■ **Saved data entries**:

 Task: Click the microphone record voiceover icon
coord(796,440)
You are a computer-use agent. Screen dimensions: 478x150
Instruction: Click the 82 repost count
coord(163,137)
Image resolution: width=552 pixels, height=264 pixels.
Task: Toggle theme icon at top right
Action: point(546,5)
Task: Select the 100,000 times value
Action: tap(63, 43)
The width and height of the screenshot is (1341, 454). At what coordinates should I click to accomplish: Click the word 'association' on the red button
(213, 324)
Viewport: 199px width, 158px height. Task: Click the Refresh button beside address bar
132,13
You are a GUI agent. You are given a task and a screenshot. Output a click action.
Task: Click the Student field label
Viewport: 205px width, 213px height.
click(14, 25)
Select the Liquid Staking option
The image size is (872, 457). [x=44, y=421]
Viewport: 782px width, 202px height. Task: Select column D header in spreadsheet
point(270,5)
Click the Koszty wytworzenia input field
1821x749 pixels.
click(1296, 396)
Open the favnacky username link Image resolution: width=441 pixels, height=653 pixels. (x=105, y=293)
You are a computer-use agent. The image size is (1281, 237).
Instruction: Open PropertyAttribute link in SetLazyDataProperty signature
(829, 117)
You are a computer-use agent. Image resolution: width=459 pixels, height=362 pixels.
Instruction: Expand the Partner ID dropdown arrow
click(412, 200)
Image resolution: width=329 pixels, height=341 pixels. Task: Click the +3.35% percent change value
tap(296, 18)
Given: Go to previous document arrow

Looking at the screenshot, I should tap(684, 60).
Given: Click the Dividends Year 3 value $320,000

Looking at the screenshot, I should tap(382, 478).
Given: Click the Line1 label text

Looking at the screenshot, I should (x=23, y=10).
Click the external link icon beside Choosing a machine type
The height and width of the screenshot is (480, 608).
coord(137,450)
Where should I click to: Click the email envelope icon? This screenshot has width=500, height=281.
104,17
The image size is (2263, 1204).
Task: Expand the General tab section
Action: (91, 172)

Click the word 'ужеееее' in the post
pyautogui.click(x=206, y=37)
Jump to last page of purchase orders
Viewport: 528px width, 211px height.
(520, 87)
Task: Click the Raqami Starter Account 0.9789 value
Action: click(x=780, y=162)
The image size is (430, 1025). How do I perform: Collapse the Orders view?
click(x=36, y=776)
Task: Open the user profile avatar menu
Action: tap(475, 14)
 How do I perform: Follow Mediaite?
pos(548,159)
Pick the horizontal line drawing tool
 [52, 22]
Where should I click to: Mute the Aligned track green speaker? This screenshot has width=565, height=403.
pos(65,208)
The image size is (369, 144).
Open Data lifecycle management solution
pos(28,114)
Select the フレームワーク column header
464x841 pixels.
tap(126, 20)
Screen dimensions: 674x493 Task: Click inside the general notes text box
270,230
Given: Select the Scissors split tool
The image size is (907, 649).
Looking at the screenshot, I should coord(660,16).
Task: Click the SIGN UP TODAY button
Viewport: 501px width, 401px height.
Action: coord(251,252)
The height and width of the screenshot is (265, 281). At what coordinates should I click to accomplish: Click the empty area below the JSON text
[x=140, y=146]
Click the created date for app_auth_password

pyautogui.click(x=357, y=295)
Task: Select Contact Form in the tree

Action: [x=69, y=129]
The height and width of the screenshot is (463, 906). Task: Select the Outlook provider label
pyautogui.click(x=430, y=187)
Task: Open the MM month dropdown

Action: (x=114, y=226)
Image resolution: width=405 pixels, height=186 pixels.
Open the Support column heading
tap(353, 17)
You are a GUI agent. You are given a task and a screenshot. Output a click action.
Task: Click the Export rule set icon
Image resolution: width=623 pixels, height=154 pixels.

■ **Assignment**: Restate each of the entries above verbatim.

■ **Answer to this exercise**:
 Task: Click the microphone record voiceover icon
coord(796,440)
You are a computer-use agent. Screen dimensions: 478x150
Instruction: Click the 82 repost count
coord(163,137)
Image resolution: width=552 pixels, height=264 pixels.
Task: Toggle theme icon at top right
Action: point(546,5)
Task: Select the 100,000 times value
Action: tap(63, 43)
The width and height of the screenshot is (1341, 454). At what coordinates should I click to accomplish: Click the word 'association' on the red button
(213, 324)
Viewport: 199px width, 158px height. Task: Click the Refresh button beside address bar
132,13
You are a GUI agent. You are given a task and a screenshot. Output a click action.
Task: Click the Student field label
Viewport: 205px width, 213px height.
click(14, 25)
Select the Liquid Staking option
The image size is (872, 457). [x=44, y=421]
Viewport: 782px width, 202px height. Task: Select column D header in spreadsheet
point(270,5)
Click the Koszty wytworzenia input field
1821x749 pixels.
click(1296, 396)
Open the favnacky username link Image resolution: width=441 pixels, height=653 pixels. (x=105, y=293)
You are a computer-use agent. The image size is (1281, 237).
Instruction: Open PropertyAttribute link in SetLazyDataProperty signature
(829, 117)
You are a computer-use agent. Image resolution: width=459 pixels, height=362 pixels.
Instruction: Expand the Partner ID dropdown arrow
click(412, 200)
Image resolution: width=329 pixels, height=341 pixels. Task: Click the +3.35% percent change value
tap(296, 18)
Given: Go to previous document arrow

Looking at the screenshot, I should tap(684, 60).
Given: Click the Dividends Year 3 value $320,000

Looking at the screenshot, I should tap(382, 478).
Given: Click the Line1 label text

Looking at the screenshot, I should (x=23, y=10).
Click the external link icon beside Choosing a machine type
The height and width of the screenshot is (480, 608).
coord(137,450)
Where should I click to: Click the email envelope icon? This screenshot has width=500, height=281.
104,17
The image size is (2263, 1204).
Task: Expand the General tab section
Action: (91, 172)

Click the word 'ужеееее' in the post
pyautogui.click(x=206, y=37)
Jump to last page of purchase orders
Viewport: 528px width, 211px height.
(520, 87)
Task: Click the Raqami Starter Account 0.9789 value
Action: click(x=780, y=162)
The image size is (430, 1025). How do I perform: Collapse the Orders view?
click(x=36, y=776)
Task: Open the user profile avatar menu
Action: tap(475, 14)
 How do I perform: Follow Mediaite?
pos(548,159)
Pick the horizontal line drawing tool
 [52, 22]
Where should I click to: Mute the Aligned track green speaker? This screenshot has width=565, height=403.
pos(65,208)
The image size is (369, 144).
Open Data lifecycle management solution
pos(28,114)
Select the フレームワーク column header
464x841 pixels.
tap(126, 20)
Screen dimensions: 674x493 Task: Click inside the general notes text box
270,230
Given: Select the Scissors split tool
The image size is (907, 649).
Looking at the screenshot, I should coord(660,16).
Task: Click the SIGN UP TODAY button
Viewport: 501px width, 401px height.
Action: coord(251,252)
The height and width of the screenshot is (265, 281). At what coordinates should I click to accomplish: Click the empty area below the JSON text
[x=140, y=146]
Click the created date for app_auth_password

pyautogui.click(x=357, y=295)
Task: Select Contact Form in the tree

Action: [x=69, y=129]
The height and width of the screenshot is (463, 906). Task: Select the Outlook provider label
pyautogui.click(x=430, y=187)
Task: Open the MM month dropdown

Action: (x=114, y=226)
Image resolution: width=405 pixels, height=186 pixels.
Open the Support column heading
tap(353, 17)
You are a GUI agent. You are given a task and a screenshot. Output a click action.
Task: Click the Export rule set icon
Image resolution: width=623 pixels, height=154 pixels.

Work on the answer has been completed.